Finalmente el rey pudo llegar al pie de la cruz donde había emplazada una catapulta con unos servidores. Gritó:
—¡Tomad el control de la catapulta y volvedla contra las demás! ¡Descolgad a este hombre! Descolgadle.
Y mientras sus compañeros tomaban la plazoleta, vio también una caja de utensilios junto a la máquina y cogió un par de tenazas dejando caer el escudo al suelo.
Uno de los enemigos le apuntó con el arco desde veinte pasos y tensó la cuerda, pero en ese mismo instante resonó una voz en los oídos del rey: era la voz de su madre, llena de angustia, que le llamaba:
Aléxandre!
El soberano se dio cuenta, casi milagrosamente, del peligro que le amenazaba: a la velocidad del rayo sacó su puñal del cinto y lo lanzó contra el arquero clavándoselo entre las clavículas.
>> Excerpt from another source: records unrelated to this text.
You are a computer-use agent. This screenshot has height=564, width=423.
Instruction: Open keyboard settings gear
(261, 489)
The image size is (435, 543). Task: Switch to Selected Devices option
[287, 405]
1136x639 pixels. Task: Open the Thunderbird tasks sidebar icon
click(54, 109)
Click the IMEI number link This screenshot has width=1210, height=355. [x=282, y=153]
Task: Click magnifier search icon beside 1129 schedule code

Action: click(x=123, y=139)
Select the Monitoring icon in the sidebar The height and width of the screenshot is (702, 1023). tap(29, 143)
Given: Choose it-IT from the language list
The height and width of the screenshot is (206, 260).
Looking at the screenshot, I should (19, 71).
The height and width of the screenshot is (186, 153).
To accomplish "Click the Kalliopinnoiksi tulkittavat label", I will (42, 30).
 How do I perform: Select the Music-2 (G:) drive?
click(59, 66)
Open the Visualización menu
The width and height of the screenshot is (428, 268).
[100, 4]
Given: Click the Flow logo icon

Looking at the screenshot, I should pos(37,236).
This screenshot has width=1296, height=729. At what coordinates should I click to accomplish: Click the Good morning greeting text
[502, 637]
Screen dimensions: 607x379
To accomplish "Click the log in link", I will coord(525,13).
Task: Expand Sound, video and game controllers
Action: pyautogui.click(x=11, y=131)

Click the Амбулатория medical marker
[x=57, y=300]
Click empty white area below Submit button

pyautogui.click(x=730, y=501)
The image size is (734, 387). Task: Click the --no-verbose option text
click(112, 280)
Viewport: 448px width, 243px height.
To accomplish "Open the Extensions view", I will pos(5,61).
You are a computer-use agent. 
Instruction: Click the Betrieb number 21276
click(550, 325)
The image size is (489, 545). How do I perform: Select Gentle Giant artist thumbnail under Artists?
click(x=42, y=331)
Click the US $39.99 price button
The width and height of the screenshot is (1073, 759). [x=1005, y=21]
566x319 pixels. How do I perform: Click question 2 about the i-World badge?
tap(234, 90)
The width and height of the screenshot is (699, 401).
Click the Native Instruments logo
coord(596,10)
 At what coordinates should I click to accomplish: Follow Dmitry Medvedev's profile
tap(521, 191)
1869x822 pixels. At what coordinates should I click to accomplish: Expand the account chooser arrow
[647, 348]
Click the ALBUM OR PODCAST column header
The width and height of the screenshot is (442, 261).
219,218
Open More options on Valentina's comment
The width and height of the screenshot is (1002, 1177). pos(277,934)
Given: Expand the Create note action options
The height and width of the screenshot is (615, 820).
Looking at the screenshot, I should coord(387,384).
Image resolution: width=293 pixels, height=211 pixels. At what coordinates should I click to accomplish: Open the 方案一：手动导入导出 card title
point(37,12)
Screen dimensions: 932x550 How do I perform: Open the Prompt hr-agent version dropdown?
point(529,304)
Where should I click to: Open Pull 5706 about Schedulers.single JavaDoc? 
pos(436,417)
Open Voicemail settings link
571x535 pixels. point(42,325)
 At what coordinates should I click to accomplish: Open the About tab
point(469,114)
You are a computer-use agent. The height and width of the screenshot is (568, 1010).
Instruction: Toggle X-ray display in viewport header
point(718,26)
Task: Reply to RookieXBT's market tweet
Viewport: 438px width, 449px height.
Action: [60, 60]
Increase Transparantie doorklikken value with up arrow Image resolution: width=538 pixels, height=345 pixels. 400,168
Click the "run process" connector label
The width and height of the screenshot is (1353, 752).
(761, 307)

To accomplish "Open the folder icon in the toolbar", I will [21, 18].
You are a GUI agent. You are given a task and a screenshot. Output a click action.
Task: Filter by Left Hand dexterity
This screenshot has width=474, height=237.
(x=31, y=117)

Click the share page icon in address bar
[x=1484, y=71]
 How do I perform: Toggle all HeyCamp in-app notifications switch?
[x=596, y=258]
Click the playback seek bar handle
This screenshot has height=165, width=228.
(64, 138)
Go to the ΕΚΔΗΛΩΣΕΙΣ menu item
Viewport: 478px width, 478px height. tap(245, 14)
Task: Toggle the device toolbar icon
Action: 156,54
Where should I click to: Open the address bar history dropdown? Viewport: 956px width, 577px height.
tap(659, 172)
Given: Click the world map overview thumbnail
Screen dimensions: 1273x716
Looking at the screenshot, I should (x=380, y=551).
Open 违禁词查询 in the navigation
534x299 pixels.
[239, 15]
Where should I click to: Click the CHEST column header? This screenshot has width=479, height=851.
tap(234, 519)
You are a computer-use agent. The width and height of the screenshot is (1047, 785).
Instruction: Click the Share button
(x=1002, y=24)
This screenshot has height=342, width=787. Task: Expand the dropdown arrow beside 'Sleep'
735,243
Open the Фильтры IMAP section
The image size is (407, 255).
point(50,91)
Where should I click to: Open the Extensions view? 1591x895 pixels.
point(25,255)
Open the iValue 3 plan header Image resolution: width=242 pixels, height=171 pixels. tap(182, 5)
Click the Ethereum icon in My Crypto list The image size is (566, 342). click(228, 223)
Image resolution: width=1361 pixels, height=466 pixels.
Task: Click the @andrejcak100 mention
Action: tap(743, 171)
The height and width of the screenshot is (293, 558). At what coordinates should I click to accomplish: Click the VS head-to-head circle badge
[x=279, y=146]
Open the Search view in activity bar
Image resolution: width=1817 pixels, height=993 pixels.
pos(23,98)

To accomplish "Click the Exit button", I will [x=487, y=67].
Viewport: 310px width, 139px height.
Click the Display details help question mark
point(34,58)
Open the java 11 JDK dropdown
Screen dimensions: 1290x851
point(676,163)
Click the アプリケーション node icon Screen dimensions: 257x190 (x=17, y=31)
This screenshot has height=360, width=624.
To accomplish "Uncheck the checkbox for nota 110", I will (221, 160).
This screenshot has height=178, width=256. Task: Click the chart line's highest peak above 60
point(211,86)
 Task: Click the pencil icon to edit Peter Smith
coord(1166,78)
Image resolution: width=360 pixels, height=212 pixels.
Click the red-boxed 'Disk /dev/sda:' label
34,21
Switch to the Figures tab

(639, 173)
Mientras sus compañeros formaban un valladar con los escudos, él arrancó los clavos, uno tras otro, de los martirizados miembros de su maestro. Tomó en brazos el cuerpo desnudo y esquelético y lo acomodó en el suelo. Volvió a ver en aquel momento los miembros desnudos de otro anciano en una tarde dorada en Corinto, Diógenes, el sabio de mirada serena, y la congoja que sentía en el pecho se liberó. Murmuró:
—Didáskale…
Y a aquella palabra, la débil vida de Leónidas, ya apagada, tuvo un último y breve despertar y el maestro abrió los ojos.
—Mi querido muchacho, no lo conseguí…
Luego se distendió en sus brazos, exánime.
El cielo descargó sobre la ciudad y fustigó el mar, la tierra y la pequeña isla llena de gritos y de sangre con una lluvia repentina, con una tempestad de viento y granizo. Pero la furia guerrera no se apagó por ello: si fuera del puerto, entre las encrespadas olas, la flota tiria hacía frente en desesperado duelo a los poderosos quinquerremes de Nearco, en el interior de la ciudad los defensores se defendían casa por casa, calle por calle, para combatir ante las mismas puertas de sus hogares hasta su último aliento de vida.
Por la tarde, cuando el sol asomó por un jirón de las nubes iluminando las lívidas aguas, las murallas desmochadas, los restos de las naves a la deriva y los cuerpos de los ahogados, los últimos reductos de resistencia fueron aniquilados.
Muchos de los supervivientes buscaron refugio en los santuarios aferrándose a las imágenes de sus divinidades y el rey ordenó perdonarles la vida. Pero no fue posible frenar la sed de venganza del ejército sobre aquellos que fueron apresados por la vía pública. Dos mil prisioneros fueron crucificados a lo largo del muelle. El cuerpo de Leónidas fue colocado sobre una pira y sus cenizas enviadas a la patria para que fueran sepultadas bajo el plátano a la sombra del cual, en la época del buen tiempo, acostumbraba a impartir sus enseñanzas a sus discípulos.